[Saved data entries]
○ ○ ○ ○ ○ ○ ○

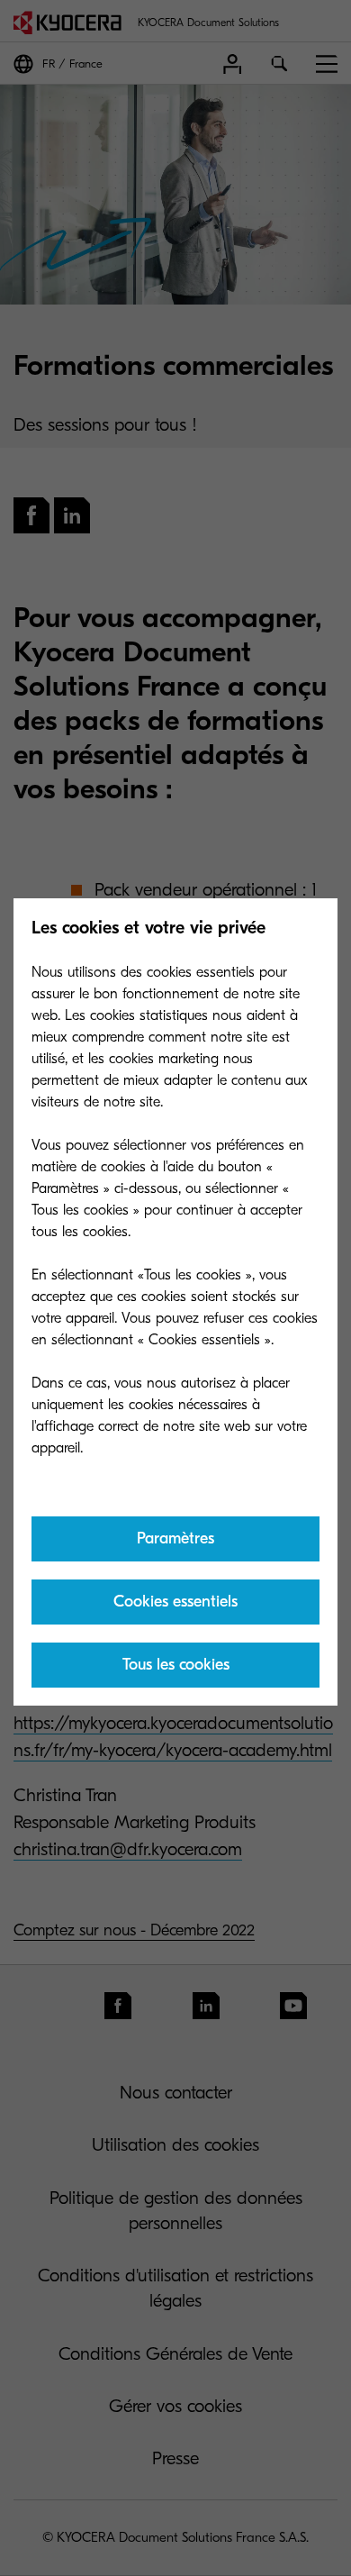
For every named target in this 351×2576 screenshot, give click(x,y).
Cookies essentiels (175, 1601)
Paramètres (175, 1538)
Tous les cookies (176, 1664)
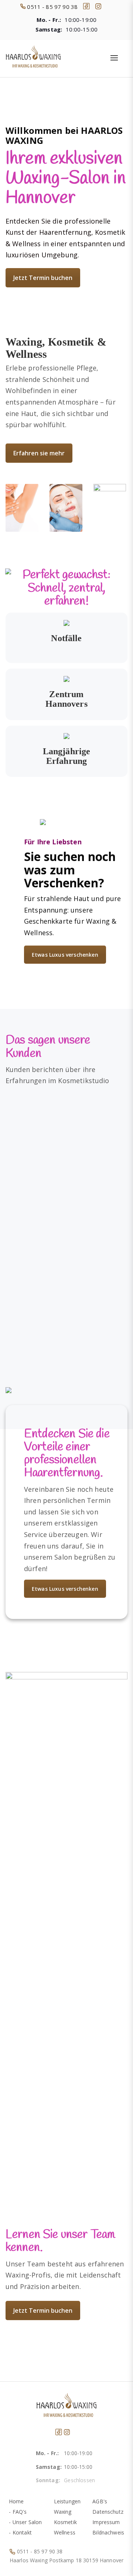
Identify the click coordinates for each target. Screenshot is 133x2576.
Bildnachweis (108, 2532)
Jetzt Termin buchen (42, 278)
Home (16, 2501)
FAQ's (20, 2511)
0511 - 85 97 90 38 (40, 2551)
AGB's (99, 2501)
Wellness (64, 2532)
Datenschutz (107, 2511)
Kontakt (22, 2532)
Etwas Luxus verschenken (65, 954)
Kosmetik (65, 2522)
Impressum (106, 2522)
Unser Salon (27, 2522)
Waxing (63, 2511)
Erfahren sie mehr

○ ○ ○ ○ ○ ○ ○

### What you have to do
Copy, character for character, the lines from the line that holds "Datenschutz (107, 2511)" through the final line of the records above.

### Answer to this task
Datenschutz (107, 2511)
Kontakt (22, 2532)
Etwas Luxus verschenken (65, 954)
Kosmetik (65, 2522)
Impressum (106, 2522)
Unser Salon (27, 2522)
Waxing (63, 2511)
Erfahren sie mehr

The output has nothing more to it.